Activity ->
From the very first line down to the line containing "Caraguatatuba (430, 2508)", write out the material exactly as it appears, and no more.

..............................

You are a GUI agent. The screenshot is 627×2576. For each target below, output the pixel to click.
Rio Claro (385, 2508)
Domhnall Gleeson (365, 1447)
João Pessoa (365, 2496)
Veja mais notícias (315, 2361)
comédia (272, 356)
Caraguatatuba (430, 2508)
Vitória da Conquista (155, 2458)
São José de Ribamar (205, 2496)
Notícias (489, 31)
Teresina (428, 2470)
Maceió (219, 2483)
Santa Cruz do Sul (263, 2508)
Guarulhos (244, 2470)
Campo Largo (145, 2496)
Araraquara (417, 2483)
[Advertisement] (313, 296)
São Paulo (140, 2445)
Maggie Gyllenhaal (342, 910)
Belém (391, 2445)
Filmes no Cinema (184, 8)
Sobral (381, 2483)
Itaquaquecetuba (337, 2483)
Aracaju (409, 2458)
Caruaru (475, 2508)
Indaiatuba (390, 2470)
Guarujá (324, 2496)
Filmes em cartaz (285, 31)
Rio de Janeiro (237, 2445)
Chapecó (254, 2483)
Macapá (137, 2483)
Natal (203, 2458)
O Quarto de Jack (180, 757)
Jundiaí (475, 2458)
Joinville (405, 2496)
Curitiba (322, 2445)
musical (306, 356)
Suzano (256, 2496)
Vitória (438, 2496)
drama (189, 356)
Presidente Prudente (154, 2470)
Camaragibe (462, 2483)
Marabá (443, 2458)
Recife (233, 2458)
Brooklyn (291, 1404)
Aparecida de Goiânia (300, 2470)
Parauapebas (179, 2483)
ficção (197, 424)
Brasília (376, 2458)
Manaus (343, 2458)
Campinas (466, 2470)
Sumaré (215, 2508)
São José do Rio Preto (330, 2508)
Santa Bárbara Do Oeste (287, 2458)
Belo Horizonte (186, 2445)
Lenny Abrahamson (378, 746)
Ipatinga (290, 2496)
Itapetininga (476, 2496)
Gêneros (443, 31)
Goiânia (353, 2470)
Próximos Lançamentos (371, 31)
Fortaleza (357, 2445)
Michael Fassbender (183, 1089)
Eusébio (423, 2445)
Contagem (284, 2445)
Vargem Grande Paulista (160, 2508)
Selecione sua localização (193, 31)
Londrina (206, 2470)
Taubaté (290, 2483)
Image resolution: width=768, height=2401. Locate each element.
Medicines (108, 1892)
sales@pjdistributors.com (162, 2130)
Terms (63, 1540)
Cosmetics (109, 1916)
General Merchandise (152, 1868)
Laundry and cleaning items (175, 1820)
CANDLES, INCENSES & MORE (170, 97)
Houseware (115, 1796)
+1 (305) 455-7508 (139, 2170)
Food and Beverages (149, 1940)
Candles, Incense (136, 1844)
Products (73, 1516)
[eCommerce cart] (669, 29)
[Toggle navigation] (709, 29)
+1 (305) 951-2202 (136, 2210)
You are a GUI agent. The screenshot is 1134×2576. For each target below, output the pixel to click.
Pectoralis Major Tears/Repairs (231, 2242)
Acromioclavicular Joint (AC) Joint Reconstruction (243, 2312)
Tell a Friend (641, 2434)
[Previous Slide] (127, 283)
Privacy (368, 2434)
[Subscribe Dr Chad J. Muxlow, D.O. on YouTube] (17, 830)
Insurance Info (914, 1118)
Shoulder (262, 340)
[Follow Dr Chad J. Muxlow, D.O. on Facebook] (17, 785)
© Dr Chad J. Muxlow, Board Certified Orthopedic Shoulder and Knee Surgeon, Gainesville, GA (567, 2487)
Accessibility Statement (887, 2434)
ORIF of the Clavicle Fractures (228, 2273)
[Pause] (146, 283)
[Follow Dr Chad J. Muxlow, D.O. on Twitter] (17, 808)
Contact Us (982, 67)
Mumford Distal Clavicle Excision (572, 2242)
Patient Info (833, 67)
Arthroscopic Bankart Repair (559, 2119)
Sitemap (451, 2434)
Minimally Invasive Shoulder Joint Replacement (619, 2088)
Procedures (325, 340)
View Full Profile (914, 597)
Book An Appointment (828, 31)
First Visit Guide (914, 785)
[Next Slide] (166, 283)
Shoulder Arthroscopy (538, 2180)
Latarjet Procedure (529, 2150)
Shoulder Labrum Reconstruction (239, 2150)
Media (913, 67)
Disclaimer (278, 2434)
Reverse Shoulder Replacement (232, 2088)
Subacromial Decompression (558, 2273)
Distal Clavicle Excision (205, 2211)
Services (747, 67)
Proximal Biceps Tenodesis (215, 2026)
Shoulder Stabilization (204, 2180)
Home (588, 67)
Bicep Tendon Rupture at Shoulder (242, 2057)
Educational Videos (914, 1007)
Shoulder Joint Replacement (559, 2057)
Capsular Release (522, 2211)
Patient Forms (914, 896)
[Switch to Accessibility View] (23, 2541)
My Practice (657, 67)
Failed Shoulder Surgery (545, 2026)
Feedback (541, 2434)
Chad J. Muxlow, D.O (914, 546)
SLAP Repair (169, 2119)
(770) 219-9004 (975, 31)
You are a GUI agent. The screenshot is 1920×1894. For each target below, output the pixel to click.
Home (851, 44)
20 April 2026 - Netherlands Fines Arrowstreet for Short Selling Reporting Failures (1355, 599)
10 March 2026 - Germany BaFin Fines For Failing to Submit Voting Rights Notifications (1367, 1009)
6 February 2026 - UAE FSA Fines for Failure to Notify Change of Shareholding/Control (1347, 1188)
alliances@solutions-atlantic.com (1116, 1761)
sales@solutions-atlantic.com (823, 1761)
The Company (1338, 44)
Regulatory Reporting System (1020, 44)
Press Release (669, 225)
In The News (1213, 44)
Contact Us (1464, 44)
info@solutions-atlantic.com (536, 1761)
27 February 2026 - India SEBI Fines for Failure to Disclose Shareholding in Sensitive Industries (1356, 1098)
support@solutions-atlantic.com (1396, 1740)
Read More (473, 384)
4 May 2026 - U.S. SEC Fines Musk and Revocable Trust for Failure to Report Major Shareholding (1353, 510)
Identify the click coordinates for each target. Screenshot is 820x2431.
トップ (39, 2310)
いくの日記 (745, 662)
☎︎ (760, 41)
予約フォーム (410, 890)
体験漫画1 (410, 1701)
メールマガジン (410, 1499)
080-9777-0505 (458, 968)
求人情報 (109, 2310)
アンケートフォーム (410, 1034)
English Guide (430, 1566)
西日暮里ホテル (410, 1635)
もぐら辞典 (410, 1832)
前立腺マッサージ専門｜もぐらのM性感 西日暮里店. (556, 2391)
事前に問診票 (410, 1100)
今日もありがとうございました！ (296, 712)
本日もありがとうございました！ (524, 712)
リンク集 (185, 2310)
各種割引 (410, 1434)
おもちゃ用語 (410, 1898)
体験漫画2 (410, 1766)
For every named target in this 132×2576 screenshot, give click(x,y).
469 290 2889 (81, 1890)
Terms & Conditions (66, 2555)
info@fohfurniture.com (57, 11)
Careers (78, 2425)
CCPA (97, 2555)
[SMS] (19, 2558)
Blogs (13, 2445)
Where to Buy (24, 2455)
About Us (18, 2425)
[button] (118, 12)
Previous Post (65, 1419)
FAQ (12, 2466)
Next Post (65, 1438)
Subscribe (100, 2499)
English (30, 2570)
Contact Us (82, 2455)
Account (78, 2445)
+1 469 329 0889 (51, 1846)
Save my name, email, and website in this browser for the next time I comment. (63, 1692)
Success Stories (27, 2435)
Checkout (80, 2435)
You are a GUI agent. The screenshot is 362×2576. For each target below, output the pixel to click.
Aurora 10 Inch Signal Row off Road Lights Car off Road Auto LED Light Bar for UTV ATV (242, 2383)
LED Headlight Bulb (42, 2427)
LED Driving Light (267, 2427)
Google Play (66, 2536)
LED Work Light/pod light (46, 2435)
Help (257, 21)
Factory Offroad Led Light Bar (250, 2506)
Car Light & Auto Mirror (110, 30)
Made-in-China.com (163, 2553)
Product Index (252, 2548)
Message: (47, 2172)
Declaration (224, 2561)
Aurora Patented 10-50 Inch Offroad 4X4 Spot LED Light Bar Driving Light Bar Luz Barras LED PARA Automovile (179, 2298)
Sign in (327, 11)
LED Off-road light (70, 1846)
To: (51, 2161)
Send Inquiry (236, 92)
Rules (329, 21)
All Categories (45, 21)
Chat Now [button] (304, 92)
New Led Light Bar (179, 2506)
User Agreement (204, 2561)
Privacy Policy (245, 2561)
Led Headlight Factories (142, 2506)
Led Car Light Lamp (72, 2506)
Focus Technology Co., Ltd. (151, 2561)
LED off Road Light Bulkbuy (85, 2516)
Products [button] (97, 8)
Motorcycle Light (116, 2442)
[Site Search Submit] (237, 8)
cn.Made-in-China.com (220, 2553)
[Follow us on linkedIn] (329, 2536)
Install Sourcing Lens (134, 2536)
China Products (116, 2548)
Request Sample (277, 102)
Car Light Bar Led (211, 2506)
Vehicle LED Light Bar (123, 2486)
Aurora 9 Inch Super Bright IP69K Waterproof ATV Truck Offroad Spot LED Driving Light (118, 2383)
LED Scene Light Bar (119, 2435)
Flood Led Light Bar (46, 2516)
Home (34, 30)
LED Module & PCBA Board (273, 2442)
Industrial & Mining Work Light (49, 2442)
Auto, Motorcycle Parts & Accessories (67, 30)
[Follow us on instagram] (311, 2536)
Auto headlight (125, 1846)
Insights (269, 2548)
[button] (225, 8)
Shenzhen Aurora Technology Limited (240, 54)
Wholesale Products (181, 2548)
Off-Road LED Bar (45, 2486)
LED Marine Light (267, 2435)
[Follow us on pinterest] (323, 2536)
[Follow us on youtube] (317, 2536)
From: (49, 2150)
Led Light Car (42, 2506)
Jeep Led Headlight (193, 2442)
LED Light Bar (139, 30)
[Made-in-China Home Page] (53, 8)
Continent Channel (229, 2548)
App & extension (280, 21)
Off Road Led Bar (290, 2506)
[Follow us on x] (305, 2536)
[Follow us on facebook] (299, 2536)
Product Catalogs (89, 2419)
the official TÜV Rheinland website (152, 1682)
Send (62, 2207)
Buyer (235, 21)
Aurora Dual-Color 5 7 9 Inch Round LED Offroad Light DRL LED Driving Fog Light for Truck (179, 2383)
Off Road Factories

..............................

Exercise result ->
You are a GUI agent. The screenshot is 627×2576. For each target below, output the pixel to click.
Rio Claro (385, 2508)
Domhnall Gleeson (365, 1447)
João Pessoa (365, 2496)
Veja mais notícias (315, 2361)
comédia (272, 356)
Caraguatatuba (430, 2508)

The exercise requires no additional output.